◆ SUPPLIED RECORDS
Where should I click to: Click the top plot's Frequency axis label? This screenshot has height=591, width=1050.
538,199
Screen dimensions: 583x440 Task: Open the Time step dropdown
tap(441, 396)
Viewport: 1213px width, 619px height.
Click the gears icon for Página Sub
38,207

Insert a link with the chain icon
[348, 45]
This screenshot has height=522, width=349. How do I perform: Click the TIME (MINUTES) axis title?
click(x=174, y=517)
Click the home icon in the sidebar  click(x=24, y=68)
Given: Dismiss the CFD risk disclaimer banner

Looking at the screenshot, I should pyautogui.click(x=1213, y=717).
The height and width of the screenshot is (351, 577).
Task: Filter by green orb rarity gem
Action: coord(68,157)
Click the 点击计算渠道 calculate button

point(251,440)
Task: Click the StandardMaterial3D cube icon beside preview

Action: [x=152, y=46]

◆ EXERCISE BRIEF
Top to bottom, transcribe every line above exactly.

◆ TASK ANSWER
Where should I click to: Click the top plot's Frequency axis label? This screenshot has height=591, width=1050.
538,199
Screen dimensions: 583x440 Task: Open the Time step dropdown
tap(441, 396)
Viewport: 1213px width, 619px height.
Click the gears icon for Página Sub
38,207

Insert a link with the chain icon
[348, 45]
This screenshot has height=522, width=349. How do I perform: Click the TIME (MINUTES) axis title?
click(x=174, y=517)
Click the home icon in the sidebar  click(x=24, y=68)
Given: Dismiss the CFD risk disclaimer banner

Looking at the screenshot, I should pyautogui.click(x=1213, y=717).
The height and width of the screenshot is (351, 577).
Task: Filter by green orb rarity gem
Action: coord(68,157)
Click the 点击计算渠道 calculate button

point(251,440)
Task: Click the StandardMaterial3D cube icon beside preview

Action: [x=152, y=46]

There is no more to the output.